After I finished reading this book, I got to thinking about the marvel of reading: that somehow those printed words on the page become an internal experience of seeing, hearing, even smelling that somehow the reader generates for herself in her own head, and yet can be shared with others who have read the same book. It was only when I arrived at bookgroup last night, fresh from finishing reading it the night before, that I realized that my fellow book-groupers felt very much the same way. Perhaps there’s something special about this book.
Water Under the Bridge is a very consciously plotted book. It begins and ends with fireworks and a party- at the opening to celebrate the opening of the Sydney Harbour Bridge in 1932 and at the end to celebrate the Sydney Opera House some forty years later. In the opening party scene, he introduces all the main characters: the wealthy, socialite Mazzini family, Neil Atkins the restless and dissatisfied actor, the rather pathetic middle-class Flagg sisters, Maggie McGhee the journalist and Archie Ewers, an insufferable little bully. At first this deluge of characters seems overwhelming, but they soon distinguish themselves one from another as he traces through their trajectories in the four parts of the novel. The author was well-known as a screen writer and playwright, and you sense how well this book would translate onto the screen (where, indeed, it did end up as a miniseries). His characters do veer a little too close to caricatures but he gives them enough depth to rescue them from this fate. Somehow, in a book with many characters, it’s hard to label any of them as “minor”. He has a keen ear for language, and is highly attuned to class distinctions in our so-called classless Australian society.
Looking at the book 35 years after it was written, it is a good social history- perspicaciously so. His descriptions of the opening up of experience for women and gay men during World War II Australia fit in very much with the current historiography, and his marshalling of small details from his own memories and experience is impressive. It evoked many other books for me- George Johnston’s My Brother Jack, and F. Scott Fitzgerald’s The Great Gatsby– and it didn’t suffer by comparison with these literary heavy-weights.
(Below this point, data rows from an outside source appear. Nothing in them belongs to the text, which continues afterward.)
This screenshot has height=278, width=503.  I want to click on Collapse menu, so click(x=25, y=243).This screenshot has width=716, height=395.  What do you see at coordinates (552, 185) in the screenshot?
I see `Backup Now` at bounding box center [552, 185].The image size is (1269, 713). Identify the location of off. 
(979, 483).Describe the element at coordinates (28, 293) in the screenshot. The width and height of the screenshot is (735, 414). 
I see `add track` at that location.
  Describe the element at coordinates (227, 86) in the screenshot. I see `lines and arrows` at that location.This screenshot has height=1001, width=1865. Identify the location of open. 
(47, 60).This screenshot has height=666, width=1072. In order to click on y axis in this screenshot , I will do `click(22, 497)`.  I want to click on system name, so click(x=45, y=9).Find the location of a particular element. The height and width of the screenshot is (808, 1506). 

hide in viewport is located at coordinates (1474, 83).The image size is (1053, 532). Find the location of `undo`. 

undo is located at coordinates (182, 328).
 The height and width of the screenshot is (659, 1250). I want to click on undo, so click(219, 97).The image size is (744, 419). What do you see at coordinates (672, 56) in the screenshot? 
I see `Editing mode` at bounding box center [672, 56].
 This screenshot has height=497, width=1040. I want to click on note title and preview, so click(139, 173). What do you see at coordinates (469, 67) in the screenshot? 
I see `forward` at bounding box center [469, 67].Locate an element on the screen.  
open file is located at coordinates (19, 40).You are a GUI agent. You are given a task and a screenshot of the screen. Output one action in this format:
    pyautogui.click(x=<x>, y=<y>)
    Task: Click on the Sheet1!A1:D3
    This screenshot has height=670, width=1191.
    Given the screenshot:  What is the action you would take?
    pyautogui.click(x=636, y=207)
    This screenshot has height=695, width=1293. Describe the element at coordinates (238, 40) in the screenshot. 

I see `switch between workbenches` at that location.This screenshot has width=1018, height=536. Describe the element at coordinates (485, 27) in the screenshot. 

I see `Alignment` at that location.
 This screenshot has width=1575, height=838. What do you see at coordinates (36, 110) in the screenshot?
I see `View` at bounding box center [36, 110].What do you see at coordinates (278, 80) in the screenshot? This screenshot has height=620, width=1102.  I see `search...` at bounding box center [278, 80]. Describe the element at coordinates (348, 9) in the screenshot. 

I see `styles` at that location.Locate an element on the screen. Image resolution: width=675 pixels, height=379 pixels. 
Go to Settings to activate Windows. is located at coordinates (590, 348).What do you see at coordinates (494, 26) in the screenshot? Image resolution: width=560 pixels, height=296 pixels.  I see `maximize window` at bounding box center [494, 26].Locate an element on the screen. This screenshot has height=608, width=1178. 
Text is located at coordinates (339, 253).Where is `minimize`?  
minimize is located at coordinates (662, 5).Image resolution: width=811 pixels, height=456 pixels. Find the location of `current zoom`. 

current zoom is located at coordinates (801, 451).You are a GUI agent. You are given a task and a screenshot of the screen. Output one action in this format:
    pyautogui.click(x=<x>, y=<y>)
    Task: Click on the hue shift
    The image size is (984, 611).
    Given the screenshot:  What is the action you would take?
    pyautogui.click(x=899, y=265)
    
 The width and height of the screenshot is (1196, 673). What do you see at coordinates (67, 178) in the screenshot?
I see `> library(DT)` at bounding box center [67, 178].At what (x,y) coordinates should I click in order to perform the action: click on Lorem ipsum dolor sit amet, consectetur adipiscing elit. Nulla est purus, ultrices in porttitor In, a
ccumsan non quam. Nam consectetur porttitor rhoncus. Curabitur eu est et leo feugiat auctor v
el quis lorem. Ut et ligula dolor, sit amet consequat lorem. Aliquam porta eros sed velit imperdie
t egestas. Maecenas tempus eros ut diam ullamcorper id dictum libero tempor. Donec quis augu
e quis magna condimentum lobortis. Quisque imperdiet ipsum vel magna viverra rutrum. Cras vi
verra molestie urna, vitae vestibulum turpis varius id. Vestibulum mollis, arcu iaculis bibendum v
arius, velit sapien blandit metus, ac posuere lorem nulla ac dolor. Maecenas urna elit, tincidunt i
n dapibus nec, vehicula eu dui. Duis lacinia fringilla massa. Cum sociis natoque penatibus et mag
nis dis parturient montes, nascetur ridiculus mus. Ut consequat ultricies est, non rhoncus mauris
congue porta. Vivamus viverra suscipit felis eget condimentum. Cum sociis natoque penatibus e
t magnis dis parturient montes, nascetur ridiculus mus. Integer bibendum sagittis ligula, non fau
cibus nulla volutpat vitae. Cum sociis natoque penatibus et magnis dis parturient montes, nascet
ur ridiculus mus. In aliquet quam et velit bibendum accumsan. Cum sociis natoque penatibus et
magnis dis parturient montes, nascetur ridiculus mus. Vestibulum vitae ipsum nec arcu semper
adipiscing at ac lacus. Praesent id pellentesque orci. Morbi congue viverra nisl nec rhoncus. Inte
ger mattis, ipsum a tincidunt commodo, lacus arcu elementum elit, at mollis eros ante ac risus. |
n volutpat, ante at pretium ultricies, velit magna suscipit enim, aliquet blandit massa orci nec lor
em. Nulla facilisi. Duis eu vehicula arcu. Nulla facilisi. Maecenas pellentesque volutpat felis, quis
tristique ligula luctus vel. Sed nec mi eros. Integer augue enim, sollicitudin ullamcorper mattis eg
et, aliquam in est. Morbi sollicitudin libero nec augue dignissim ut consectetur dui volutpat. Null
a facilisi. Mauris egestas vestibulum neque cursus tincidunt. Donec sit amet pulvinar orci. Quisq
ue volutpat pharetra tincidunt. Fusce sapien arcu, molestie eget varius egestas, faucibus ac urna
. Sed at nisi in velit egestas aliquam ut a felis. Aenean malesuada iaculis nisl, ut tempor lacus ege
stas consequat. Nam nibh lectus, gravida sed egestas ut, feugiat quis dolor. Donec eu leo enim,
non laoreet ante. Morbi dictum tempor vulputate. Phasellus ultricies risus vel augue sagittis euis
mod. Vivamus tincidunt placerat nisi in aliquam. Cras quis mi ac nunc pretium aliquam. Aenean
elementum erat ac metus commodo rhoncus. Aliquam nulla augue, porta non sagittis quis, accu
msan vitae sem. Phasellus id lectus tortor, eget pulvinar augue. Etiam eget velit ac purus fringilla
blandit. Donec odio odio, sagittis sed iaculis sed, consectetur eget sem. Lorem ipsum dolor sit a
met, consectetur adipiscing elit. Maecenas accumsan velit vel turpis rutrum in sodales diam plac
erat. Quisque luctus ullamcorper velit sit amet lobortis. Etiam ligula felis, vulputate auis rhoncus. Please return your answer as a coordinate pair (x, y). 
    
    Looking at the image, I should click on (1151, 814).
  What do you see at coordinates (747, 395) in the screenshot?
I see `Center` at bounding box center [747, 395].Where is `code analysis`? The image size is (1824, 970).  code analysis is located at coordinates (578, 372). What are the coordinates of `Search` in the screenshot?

I’ve only read one other Locke Elliott- Careful He Might Hear You, and I don’t know why I waited so long to read another one. One day I’d like to read his biography too- Sumner Locke Elliot Writing Life. The introduction to the thesis on which the biography is based is available here and this review of the biography gives a hint of the man: gay, expatriate, brought up by his aunts- all themes that he mined heavily in his fiction. I waited twenty years between reading my first and second Sumner Locke Elliott. I won’t wait that long to read my third.
My rating: 9/10
Sourced from: CAE bookgroups
Read because: it was the October book for my bookgroup.